Ditambah beberapa kata umpatan pada diri sendiri, aku membetulkan posisi dudukku.
Berpuluh-puluh pertanyaan retorik terus memenuhi isi kepala selama aku memandang keluar jendela yang basah oleh titik-titik hujan.

Kau gila, ya?
Kau tidak tahu apa yang kau lakukan?
Apa yang kau harapkan?
Kau tahu, kan apa yang akan kau hadapi?

Pada akhirnya kata-kata di e-mail terakhirmu memenangi pergulatan perasaan ini.

Kulakukan juga perjalanan ini.
Perjalanan panjang untuk menemui kau yang selama ini tanpa sadar telah menawan sepotong kecil hati ini.
Sepotong kecil yang berisi sebuah kunci di dalamnya.
Dan mungkin juga sebuah remot AC ruang hati ini.
Aku menyetel suhunya terlalu rendah saat kau pergi.

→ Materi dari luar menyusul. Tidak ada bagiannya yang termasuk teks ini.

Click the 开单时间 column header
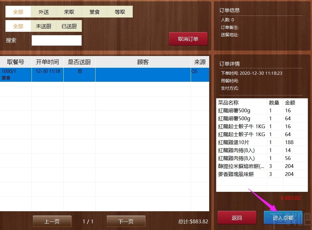 coord(47,62)
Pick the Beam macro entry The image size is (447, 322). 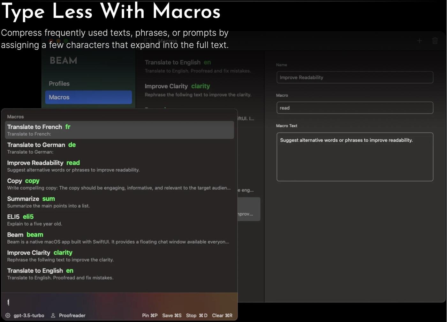119,237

Kulakukan juga perjalanan setengah lingkar bumi ini, hanya untuk mengucapkan selamat atas pernikahanmu.

'Aku benar-benar mengharapkan kehadiranmu.'


Ya, setidaknya pada akhirnya kau menginginkan kehadiranku.


Minggu, 24 Januari 2016

Dua Puluh Empat

Aku tidak pernah menganggap hari lahir adalah hari spesial, sejak beberapa tahun terakhir.
Entah sejak kapan, tidak ada kue, tidak ada pesta, bahkan senyum sumringah pun tidak ada.
24 Januari ini menjadi hari biasa, seperti 365 hari lainnya di tahun ini.
Mungkin karena tidak ada perayaan spesial, tidak ada hal spesial yang perlu dirayakan.
Adanya bertambah tua.
Lalu, pertanyaan dari diri sendiri menyentil.
'Makin tua, makin jadi baik, tidak?'

Dua puluh empat.
'Cepat juga,' cetusku dalam hati.
Setahun lagi menuju seperempat abad. Tahun yang sangat dekat dengan istilah quarter life crisis.
Sudah berbuat apa, sudah menjadi apa, mau menjadi apa, akan menjadi apa?
Tidak perlu tuntutan dari luar, tuntutan dari diri sendiri saja sudah cukup menyakiti.
Menyakiti.
Ya, karena arah tujuannya belum ada.
Gelap.

Secara finansial tidak bagus-bagus amat, secara karir bisa dibilang biasa sekali, secara perilaku malah sepertinya makin memburuk di depan keluarga.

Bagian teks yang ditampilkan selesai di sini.